Für Museen und Einkaufszentren bietet Google ähnliche Angaben für Stoßzeiten. Bisher gab es damit aber offenbar keine Probleme. „Uns ist kein derartiger Fall aus dem Handel bekannt“, sagt ein Sprecher des Handelsverbands Deutschland (HDE).

Hubert bekam indes viel Zuspruch: „Endlich jemand, der sich wehrt und den Mund aufmacht“, schrieb eine Wirtefamilie aus dem Allgäu, und ein Juwelier aus der Oberpfalz mailte: „Ich freu mich, dass jemand den Mut hat, gegen Google zu klagen.“ Hubert ärgert am meisten, „dass man hilflos ausgeliefert ist“. Gäste hätten ihn 2017 auf den Chart aufmerksam gemacht. Ein Google-Mitarbeiter habe auf einen Algorithmus verwiesen, der weltweit gleich sei. Hubert: „Sie erfahren nicht, dass das aufgeschaltet wurde, Sie bekommen nicht gesagt, warum das aufgeschaltet wurde. Sie können nicht sagen, dass Sie das nicht möchten - und wenn es falsch ist, können Sie es nicht korrigieren.“

"Klage nicht zugestellt"

Auch die Zustellung der Klageschrift an Google Germany in Hamburg brachte Probleme. „Google sagt, ihnen sei die Klage nicht zugestellt worden“, sagt Huberts Anwalt Thomas Glückstein. Für ihn geht es um einen Präzedenzfall. Google verweise auf seinen Sitz in den USA; die Klage hätte dorthin zugestellt werden müssen. Das bestreitet Glückstein. „Google unterhält große Büros in Deutschland, hat eine Rechtsabteilung in Deutschland und beschäftigt in Deutschland Entwickler, die an den weltweiten Google-Diensten arbeiten. Dass die Büros in Deutschland nichts mit den Google-Diensten zu tun hätten, halte ich für eine Schutzbehauptung von Google.“

Auslandszustellungen seien aufwendig und teuer. „Otto Normalverbraucher, der gegen Google vorgehen will, wird sich in den wenigsten Fällen so eine Klage leisten können“, sagt Glückstein. Es sei „wie eine Firewall, mit der Google sich gegen Klagen abschottet“.

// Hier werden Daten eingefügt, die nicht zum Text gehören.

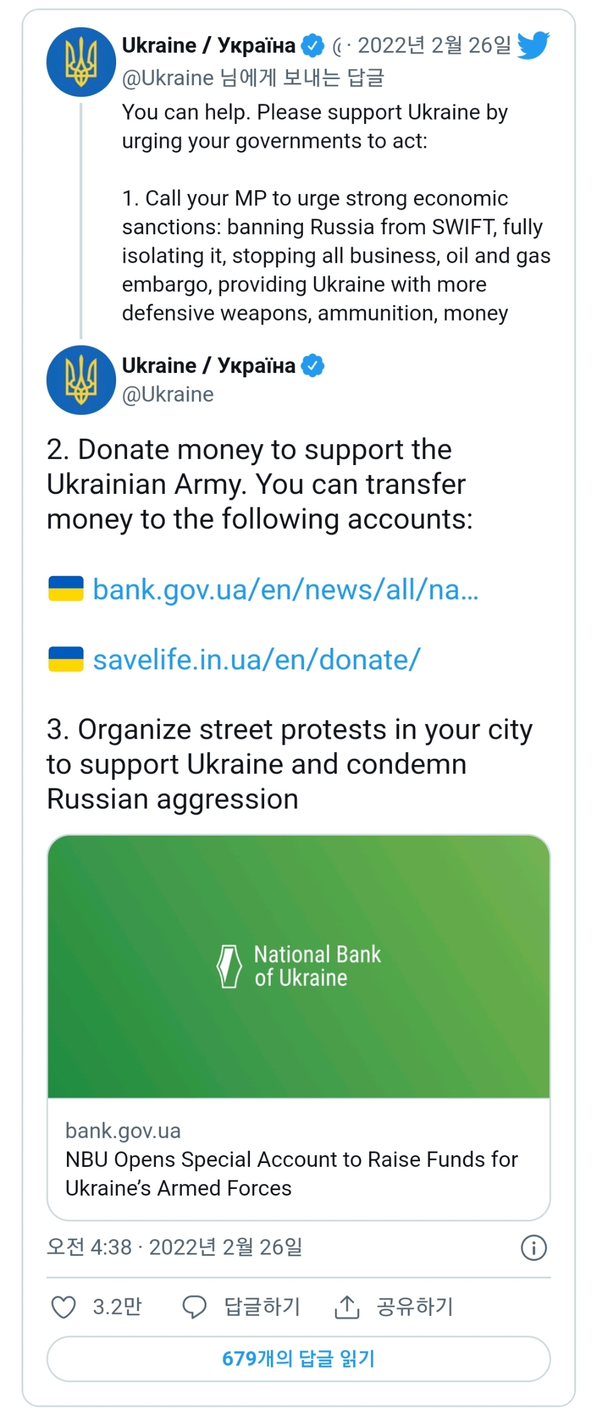Click the top Ukraine trident avatar
Viewport: 597px width, 1419px height.
[x=81, y=62]
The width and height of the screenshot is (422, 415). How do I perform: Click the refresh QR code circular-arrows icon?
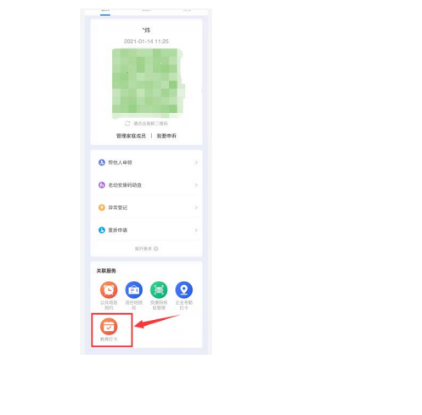pyautogui.click(x=127, y=123)
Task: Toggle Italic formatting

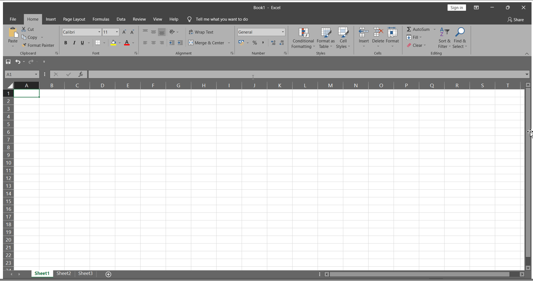Action: 74,43
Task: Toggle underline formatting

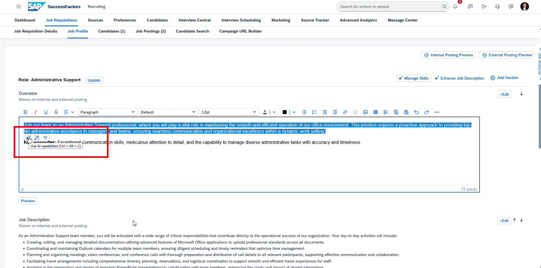Action: [x=46, y=112]
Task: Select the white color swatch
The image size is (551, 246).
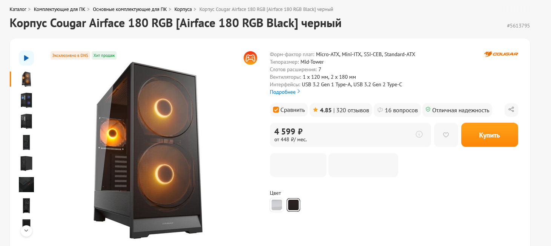Action: (x=277, y=205)
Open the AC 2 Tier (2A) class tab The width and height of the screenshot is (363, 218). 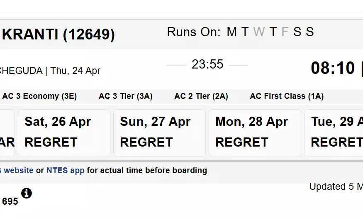[x=201, y=96]
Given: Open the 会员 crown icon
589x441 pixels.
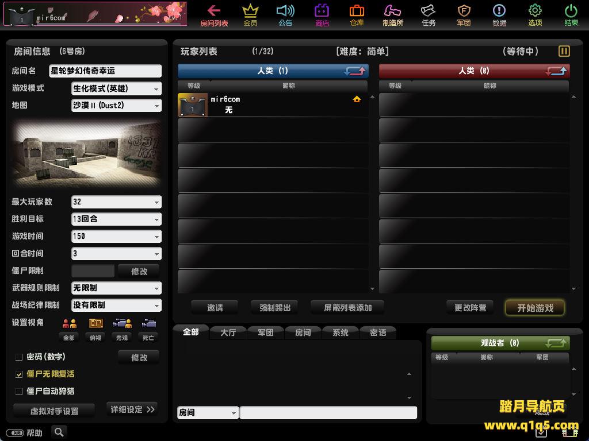Looking at the screenshot, I should coord(250,11).
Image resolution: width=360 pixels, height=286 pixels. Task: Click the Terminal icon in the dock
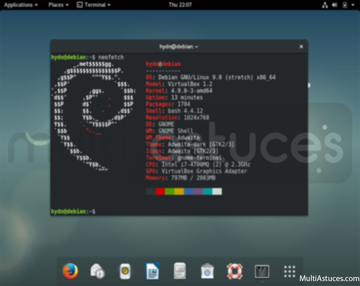(x=262, y=271)
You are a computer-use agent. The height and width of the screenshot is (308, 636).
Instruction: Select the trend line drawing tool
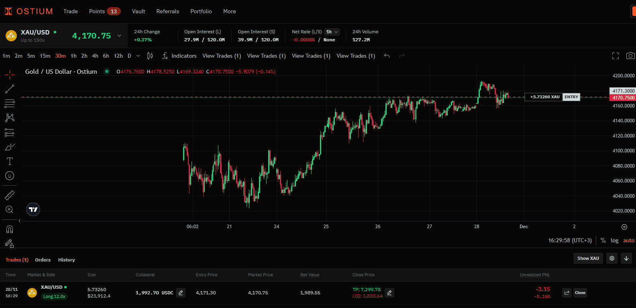[x=10, y=89]
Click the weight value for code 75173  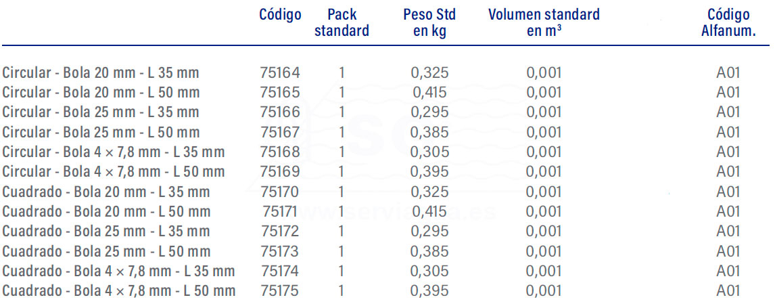coord(430,252)
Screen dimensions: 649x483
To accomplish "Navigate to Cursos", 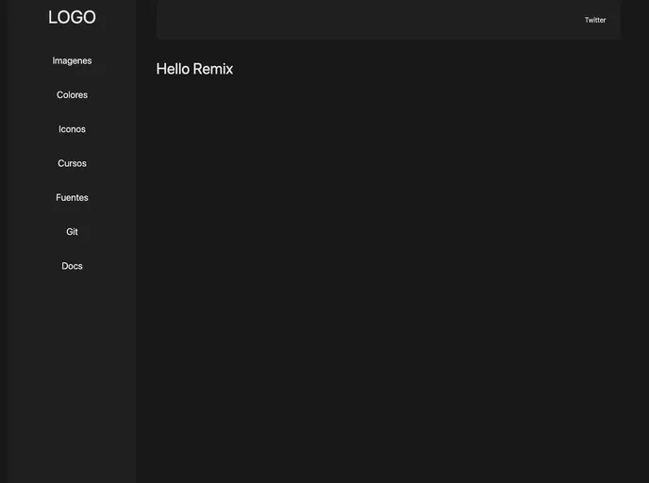I will pos(72,163).
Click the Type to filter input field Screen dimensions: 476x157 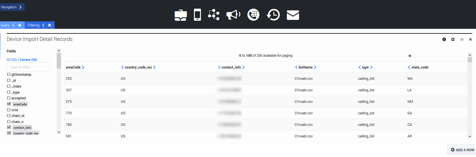(28, 67)
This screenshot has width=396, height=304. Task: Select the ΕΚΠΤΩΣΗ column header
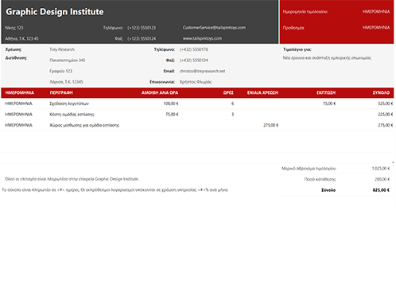point(326,92)
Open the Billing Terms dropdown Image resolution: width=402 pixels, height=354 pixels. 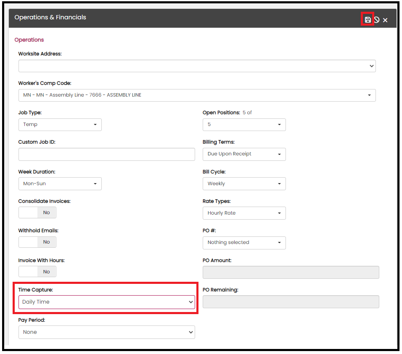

Schon einmal verhandelten Gerichte in München einen in Teilen ähnlich gelagerten Fall. Die Verbraucherzentrale Baden-Württemberg stritt gegen Microsoft, auch hier es ging um die Zustellung der Klage an Microsoft Deutschland anstatt an die US-Konzernzentrale - die das Oberlandesgericht München in zweiter Instanz als rechtmäßig bewertete. Glückstein sieht auch jetzt gute Chancen. Es gehe um die Verantwortlichkeit für Algorithmen und die rechtliche Greifbarkeit großer Konzerne. Es müsse eine grundsätzliche Klärung her. Notfalls sei der Gesetzgeber gefragt.

Erste Schritte gibt es. Seit 2017 gilt das Netzdurchsetzungsgesetz, das Anbieter sozialer Netzwerke bei Hasskriminalität und anderen strafbaren Inhalten verpflichtet, für Klagen auf die Entfernung einen Zustellungsbevollmächtigten im Inland zu benennen.